Sweet Spot Supersymmetry

TL;DR

This paper proposes a class of supersymmetric theories with GeV-scale gravitinos that naturally resolve multiple longstanding problems, predict a mild hierarchy, and suggest distinctive collider signatures, especially involving long-lived scalar tau particles.

Contribution

It introduces a novel supersymmetric model with GeV gravitinos that addresses flavor, CP, mu, cosmological, and proton decay problems, and provides testable collider predictions.

Findings

No supersymmetric flavor/CP problem in the model

Dark matter explained by non-thermal gravitinos

Scalar tau as long-lived next-to-lightest supersymmetric particle

Abstract

We find that there is no supersymmetric flavor/CP problem, mu-problem, cosmological moduli/gravitino problem or dimension four/five proton decay problem in a class of supersymmetric theories with O(1) GeV gravitino mass.
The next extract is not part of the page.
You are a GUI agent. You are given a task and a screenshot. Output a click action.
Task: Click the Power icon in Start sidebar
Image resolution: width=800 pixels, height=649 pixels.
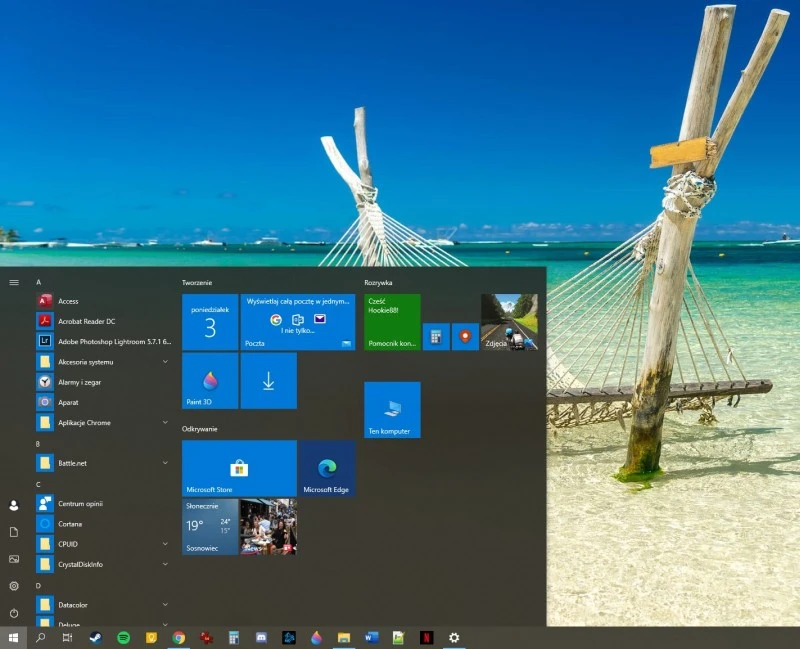point(14,612)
The cosmic abundance of the non-thermally produced gravitinos naturally explains the dark matter component of the universe. A mild hierarchy between the mass scale of supersymmetric particles and electroweak scale is predicted, consistent with the null result of a search for the Higgs boson at the LEP-II experiments. A relation to the strong CP problem is addressed. We propose a parametrization of the model for the purpose of collider studies. The scalar tau lepton is the next to lightest supersymmetric particle in a theoretically favored region of the parameter space. The lifetime of the scalar tau is of O(1000) seconds with which it is regarded as a charged stable particle in collider experiments. We discuss characteristic signatures and a strategy for confirmation of this class of theories at the LHC experiments.